I used the debugger to see which lines are executed but I'm still wondering how to the compiler knew which function to call each time in the main() where we call e->eval()

Output:

BE eval
Num eval
BE eval
Num eval
Num eval
E private eval
Sum private eval
((2^3) -2) = 6

Given every class has an eval function some of them even have 2 and using the Expression pointer threw me off a bit. What exactly does the compiler search for when looking for which eval() to run each time?

CodePudding user response:

There are two topics in your question:

How does the compiler know which function to use, given some classes have multiple functions with the same name?
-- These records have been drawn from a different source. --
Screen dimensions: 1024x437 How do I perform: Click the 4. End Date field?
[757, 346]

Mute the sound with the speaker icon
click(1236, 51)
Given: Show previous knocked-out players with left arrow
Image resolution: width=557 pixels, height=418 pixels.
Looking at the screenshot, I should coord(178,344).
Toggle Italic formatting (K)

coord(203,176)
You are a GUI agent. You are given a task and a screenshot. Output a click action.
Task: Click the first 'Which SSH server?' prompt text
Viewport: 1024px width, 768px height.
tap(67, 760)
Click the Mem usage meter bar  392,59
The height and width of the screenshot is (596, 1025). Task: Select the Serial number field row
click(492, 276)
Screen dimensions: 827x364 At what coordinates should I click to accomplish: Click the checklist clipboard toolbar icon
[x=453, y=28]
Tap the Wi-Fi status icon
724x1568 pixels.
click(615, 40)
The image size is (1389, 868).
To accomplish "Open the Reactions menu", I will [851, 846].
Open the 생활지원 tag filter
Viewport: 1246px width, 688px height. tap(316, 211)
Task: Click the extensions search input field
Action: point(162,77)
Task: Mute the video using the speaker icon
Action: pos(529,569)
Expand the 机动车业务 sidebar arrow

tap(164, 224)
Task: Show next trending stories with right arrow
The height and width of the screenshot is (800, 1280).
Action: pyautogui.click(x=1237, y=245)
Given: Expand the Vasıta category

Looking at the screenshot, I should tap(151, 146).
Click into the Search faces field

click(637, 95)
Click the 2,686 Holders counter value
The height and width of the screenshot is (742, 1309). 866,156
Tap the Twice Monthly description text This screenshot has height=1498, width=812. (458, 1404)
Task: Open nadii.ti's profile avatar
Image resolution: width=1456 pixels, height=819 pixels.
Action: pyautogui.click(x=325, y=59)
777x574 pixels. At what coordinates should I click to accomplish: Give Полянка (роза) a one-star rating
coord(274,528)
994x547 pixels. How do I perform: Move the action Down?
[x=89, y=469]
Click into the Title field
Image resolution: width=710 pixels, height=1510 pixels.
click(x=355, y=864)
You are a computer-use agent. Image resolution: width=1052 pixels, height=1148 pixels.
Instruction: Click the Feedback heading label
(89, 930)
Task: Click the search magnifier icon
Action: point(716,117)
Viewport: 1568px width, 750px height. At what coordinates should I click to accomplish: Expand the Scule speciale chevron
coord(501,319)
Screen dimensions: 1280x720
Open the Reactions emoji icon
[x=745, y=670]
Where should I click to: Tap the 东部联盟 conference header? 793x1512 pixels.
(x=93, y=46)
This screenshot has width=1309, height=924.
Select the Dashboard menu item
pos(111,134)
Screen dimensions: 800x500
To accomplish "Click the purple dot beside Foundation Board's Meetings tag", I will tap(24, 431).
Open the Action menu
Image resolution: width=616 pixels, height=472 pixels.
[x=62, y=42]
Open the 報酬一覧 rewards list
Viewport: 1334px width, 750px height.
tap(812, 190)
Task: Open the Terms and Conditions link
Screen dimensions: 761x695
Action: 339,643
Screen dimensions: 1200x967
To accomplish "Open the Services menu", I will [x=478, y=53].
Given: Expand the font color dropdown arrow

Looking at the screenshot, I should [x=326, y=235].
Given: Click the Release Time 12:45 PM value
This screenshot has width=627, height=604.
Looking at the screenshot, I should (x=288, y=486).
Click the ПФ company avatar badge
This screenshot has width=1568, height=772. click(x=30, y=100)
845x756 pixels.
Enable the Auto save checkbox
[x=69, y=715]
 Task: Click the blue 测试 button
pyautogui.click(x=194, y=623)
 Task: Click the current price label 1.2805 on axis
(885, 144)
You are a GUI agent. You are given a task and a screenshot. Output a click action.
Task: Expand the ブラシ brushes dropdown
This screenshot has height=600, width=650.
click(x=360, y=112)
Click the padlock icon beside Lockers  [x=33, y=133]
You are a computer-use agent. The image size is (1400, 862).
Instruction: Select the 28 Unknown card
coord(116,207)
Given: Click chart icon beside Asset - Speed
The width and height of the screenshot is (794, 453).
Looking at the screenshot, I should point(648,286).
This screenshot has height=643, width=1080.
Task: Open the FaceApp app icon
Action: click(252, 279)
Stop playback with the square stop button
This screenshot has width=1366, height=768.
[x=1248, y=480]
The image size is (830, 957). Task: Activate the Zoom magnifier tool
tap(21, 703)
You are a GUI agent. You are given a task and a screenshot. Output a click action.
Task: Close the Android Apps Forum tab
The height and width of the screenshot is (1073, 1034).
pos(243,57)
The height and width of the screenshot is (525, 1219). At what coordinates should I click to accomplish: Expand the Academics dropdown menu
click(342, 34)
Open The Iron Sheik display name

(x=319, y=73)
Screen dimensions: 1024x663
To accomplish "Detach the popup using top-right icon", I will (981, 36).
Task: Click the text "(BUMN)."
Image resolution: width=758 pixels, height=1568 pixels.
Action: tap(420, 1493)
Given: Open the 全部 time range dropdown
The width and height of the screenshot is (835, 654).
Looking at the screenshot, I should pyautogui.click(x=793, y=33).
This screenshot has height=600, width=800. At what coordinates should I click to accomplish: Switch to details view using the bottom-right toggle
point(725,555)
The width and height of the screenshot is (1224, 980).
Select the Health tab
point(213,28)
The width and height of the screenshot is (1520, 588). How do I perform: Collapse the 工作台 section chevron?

Well, they may have the same name, but they don't have the same signature. There is no ambiguity between eval() and eval(x,y) calls, because there is only one eval that doesn't accept any arguments and only one eval that accepts two arguments.

Given Expression* e how does the compiler know which function to call in e->eval() expression?

The answer is that the compiler does not know. This happens at runtime, not during compilation. Unless an advanced optimization technique, called devirtualization, applies (which is a big topic that I'm not going to talk about here).

Typically1 when define virtual functions on a class, your compiler will store additional data within each object of that type, so called vtable, which is just an array of function pointers. Then when you do e->eval() on a virtual method, the compiler will replace this call with two steps: (1) get function pointer from the vtable stored in e object corresponding to eval virtual method, (2) call that function pointer with e object (and potentially other arguments).

1: this is an implementation detail, one of the possible strategies, not necessarily what happens exactly.

CodePudding user response:

Virtual functions work based on a VTable.

In short, when declaring your class, it actually requires the class to have an array of pointers to the actual functions. Instead of a regular call to the function, it first gets this address from the array and than calls it.

In practice, virtual classes have 1 extra pointer in the class that refers to that array (the VTable) and when your class is constructed, that pointer is filled in with the address of the VTable of that class (calculated at compile time).

So the simple mental model: it's pointers to functions instead of to data with some compiler magic behind it.

If you really want, you can emulate this in C using function pointers and a lot of manual code. It for sure would be a good exercise to learn about them.